3. a terrain simulation system as set forth in claim 2, characterized in that said hydraulic oil storage means comprises an oil reservoir, said reservoir being provided with an oil outlet at the bottom and a vent at the top.

4. A terrain simulation system as set forth in claim 3, characterized in that the hydraulic oil input device comprises an oil pump and an oil delivery pipe, one end of the oil pump being connected to the oil outlet of the oil storage tank through the oil delivery pipe, the other end being connected to the terrain simulation presenting device through the oil delivery pipe.

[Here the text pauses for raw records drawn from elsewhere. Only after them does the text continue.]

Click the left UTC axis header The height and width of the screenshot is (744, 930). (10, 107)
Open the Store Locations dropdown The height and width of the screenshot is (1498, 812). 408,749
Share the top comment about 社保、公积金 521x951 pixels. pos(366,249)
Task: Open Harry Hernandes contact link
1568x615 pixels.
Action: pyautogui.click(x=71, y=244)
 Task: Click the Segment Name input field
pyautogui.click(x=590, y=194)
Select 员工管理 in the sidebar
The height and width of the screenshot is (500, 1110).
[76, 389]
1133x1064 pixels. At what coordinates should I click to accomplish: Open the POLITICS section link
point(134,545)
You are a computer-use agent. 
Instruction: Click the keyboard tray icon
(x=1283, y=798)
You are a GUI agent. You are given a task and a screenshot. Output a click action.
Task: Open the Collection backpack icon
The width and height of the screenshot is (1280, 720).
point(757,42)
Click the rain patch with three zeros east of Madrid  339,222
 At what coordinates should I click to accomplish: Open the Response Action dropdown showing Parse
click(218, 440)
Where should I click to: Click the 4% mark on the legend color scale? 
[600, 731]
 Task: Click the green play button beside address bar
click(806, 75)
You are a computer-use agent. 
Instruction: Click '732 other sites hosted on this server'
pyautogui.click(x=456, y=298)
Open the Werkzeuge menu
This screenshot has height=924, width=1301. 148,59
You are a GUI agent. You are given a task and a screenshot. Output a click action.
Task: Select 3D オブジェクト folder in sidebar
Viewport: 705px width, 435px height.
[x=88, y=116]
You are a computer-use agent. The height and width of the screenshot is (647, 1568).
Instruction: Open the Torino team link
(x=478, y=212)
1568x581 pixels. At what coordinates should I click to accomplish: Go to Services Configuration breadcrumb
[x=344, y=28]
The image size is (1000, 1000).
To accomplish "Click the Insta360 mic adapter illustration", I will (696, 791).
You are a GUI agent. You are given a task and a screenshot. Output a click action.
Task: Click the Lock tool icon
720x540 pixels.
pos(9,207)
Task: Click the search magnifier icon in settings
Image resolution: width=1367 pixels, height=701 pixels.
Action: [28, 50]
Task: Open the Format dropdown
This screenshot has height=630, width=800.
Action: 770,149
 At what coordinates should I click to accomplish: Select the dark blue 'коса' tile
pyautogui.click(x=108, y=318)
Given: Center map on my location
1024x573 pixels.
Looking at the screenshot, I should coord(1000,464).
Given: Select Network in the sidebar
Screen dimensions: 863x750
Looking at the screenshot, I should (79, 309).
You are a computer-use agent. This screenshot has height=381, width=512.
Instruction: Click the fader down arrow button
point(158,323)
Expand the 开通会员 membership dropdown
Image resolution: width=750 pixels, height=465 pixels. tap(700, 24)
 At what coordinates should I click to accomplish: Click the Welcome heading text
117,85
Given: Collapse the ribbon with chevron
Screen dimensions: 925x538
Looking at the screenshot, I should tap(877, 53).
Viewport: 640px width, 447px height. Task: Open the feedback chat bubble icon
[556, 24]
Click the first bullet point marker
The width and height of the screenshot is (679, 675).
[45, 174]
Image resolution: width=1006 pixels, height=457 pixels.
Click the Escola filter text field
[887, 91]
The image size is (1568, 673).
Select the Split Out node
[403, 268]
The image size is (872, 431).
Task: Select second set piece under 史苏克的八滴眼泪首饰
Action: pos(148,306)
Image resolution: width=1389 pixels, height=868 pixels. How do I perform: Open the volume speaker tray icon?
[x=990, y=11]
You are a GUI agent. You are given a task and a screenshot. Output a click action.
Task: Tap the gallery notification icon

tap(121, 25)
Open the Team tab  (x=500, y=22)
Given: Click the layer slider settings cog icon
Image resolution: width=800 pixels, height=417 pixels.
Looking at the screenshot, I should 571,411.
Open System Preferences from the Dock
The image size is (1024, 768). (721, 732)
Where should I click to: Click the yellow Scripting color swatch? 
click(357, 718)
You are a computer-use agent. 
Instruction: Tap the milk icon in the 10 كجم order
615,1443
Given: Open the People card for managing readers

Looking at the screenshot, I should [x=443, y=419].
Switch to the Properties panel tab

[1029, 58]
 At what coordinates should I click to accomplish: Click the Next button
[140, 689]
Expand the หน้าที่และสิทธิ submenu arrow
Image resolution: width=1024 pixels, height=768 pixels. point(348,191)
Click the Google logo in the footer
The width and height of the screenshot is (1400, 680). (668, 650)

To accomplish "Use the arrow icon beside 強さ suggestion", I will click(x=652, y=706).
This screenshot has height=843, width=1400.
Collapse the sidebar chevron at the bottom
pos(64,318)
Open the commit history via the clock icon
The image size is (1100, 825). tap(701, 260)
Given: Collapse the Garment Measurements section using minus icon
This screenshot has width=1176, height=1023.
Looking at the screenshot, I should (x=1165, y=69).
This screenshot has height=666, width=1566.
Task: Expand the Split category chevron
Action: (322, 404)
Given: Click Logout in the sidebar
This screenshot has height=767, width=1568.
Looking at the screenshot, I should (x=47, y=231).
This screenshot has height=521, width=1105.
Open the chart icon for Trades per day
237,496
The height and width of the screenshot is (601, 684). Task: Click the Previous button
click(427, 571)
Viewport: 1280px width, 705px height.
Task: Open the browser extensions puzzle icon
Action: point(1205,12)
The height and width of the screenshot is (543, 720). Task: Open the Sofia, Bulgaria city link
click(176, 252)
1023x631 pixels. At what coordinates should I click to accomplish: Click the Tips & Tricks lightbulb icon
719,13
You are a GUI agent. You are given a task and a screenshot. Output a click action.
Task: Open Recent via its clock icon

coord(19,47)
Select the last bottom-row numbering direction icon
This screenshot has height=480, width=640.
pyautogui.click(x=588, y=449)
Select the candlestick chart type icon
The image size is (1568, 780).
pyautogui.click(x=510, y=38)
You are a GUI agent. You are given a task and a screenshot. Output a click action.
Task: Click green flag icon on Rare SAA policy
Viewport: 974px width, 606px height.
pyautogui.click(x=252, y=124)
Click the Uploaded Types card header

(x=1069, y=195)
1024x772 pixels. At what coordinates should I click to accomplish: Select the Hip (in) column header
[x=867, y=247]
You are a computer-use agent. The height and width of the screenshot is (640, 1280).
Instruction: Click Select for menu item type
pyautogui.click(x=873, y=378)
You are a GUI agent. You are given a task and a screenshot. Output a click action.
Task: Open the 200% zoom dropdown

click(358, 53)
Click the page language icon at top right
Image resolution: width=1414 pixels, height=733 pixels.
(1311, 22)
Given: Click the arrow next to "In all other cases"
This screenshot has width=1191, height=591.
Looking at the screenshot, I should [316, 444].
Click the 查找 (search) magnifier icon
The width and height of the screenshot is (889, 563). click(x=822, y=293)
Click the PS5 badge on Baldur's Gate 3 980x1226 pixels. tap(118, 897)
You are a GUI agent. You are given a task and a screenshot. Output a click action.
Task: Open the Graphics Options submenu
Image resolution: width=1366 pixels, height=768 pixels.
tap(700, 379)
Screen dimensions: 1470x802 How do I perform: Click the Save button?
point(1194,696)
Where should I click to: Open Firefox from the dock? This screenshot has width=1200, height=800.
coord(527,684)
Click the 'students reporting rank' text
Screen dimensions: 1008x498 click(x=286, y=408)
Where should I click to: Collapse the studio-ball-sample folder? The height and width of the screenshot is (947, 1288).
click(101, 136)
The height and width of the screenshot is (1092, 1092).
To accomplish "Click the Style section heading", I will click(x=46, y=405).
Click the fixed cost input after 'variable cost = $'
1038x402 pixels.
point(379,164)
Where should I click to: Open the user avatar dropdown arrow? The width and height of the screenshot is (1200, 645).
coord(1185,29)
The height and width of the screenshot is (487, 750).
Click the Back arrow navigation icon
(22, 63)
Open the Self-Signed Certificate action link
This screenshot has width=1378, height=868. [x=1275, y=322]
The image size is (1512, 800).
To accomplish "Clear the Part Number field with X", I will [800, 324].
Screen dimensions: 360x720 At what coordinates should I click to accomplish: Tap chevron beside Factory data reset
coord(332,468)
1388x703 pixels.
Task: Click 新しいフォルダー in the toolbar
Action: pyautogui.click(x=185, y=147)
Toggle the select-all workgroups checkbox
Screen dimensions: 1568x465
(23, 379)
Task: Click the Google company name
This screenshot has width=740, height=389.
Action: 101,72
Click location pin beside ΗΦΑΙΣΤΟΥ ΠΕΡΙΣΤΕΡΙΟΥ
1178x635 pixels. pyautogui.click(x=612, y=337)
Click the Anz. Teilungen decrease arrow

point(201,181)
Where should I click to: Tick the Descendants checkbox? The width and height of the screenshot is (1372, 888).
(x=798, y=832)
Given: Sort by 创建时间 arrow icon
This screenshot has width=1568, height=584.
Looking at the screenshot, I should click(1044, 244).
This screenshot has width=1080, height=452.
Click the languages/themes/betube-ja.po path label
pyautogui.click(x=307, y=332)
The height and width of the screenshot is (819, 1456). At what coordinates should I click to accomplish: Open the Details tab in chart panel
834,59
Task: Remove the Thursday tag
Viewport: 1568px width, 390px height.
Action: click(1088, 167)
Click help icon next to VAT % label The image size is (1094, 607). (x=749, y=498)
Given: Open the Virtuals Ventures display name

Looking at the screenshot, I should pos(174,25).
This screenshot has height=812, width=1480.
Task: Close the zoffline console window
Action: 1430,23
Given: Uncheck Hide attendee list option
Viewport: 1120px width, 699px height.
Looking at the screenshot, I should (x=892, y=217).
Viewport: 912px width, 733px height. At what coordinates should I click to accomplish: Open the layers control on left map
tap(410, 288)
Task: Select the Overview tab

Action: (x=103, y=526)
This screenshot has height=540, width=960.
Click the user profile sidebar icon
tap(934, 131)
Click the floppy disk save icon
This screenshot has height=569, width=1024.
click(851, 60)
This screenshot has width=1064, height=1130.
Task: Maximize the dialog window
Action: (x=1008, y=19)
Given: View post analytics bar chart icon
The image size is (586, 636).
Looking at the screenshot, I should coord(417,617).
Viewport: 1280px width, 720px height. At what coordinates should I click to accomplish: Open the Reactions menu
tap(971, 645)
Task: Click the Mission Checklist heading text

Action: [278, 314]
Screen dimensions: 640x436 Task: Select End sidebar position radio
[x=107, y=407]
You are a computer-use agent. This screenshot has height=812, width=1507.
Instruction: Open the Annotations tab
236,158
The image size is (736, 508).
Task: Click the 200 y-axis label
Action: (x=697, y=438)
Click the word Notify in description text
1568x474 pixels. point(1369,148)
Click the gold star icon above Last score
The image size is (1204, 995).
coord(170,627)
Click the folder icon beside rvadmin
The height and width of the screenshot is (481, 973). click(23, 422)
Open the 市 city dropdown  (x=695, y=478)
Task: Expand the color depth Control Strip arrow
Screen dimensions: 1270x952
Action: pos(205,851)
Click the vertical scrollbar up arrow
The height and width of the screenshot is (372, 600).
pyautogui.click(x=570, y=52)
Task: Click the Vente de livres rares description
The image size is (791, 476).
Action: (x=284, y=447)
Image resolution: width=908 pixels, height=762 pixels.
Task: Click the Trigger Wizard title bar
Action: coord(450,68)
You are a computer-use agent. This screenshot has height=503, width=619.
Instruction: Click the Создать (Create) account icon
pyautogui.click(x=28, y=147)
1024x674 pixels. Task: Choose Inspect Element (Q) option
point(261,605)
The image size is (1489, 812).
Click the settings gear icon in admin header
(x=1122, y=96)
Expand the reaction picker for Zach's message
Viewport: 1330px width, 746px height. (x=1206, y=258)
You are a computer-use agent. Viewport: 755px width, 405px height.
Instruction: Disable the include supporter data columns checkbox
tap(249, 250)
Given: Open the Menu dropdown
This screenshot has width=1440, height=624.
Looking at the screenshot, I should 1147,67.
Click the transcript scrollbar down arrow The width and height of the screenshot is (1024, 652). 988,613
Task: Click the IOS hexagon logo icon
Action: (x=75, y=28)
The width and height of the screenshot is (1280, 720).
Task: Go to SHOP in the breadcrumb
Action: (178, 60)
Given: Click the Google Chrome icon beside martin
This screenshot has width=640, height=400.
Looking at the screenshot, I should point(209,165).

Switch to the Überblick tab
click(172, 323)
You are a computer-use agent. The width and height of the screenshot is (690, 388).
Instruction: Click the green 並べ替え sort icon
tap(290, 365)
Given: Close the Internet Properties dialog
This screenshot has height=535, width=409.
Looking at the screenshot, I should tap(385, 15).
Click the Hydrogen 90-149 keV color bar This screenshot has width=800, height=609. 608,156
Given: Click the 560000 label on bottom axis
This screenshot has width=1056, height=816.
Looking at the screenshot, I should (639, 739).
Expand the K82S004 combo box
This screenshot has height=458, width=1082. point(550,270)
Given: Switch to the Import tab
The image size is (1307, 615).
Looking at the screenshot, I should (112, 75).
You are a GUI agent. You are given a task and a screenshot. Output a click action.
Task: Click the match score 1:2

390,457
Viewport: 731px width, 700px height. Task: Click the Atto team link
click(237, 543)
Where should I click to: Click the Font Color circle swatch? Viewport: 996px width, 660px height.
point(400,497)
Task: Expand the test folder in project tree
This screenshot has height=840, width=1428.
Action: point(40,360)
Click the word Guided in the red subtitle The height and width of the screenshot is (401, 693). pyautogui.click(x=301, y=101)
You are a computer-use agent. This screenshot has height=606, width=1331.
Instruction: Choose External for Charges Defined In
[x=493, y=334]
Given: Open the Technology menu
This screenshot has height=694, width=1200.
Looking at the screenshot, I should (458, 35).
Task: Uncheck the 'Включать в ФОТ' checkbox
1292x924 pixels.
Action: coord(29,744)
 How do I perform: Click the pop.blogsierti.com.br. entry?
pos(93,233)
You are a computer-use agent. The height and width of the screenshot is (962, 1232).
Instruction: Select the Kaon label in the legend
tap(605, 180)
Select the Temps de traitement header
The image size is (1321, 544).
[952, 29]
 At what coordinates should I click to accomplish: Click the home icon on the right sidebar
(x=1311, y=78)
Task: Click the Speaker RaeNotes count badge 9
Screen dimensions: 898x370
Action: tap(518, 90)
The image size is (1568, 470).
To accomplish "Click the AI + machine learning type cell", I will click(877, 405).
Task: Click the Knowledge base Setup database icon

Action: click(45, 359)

5. The terrain simulation system of any of claims 1-4, wherein the terrain simulation rendering device comprises a jack-up cylinder, a number of jacks, and an equal number of solenoid valves and flow meters;

The engine cylinder comprises a plurality of engine oil chambers, and the engine is inserted in the engine oil chambers in a sealing way and can move up and down in the engine oil chambers;

An electromagnetic valve and a flow meter are arranged in each engine prop oil chamber and are positioned below the engine prop; after the electromagnetic valve is opened, hydraulic oil can be injected into the engine prop oil cavity, the flow meter monitors whether the injected oil quantity reaches a preset numerical value of the computer, and when the injected oil quantity reaches the preset numerical value, the electromagnetic valve is closed, so that the engine prop reaches a preset height.

6. A terrain simulation system as set forth in claim 5, characterized in that the terrain simulation presenting means further comprises a display unit for displaying a landscape of the actual terrain; the display unit comprises an LED display screen arranged at the top end of each engine, and the data input and control device controls the display of the display screen according to the terrain data.

7. A terrain simulation system as set forth in claim 2 or 6, characterized in that the terrain data comprises coordinate data of a terrain surface and color data corresponding to the coordinate data.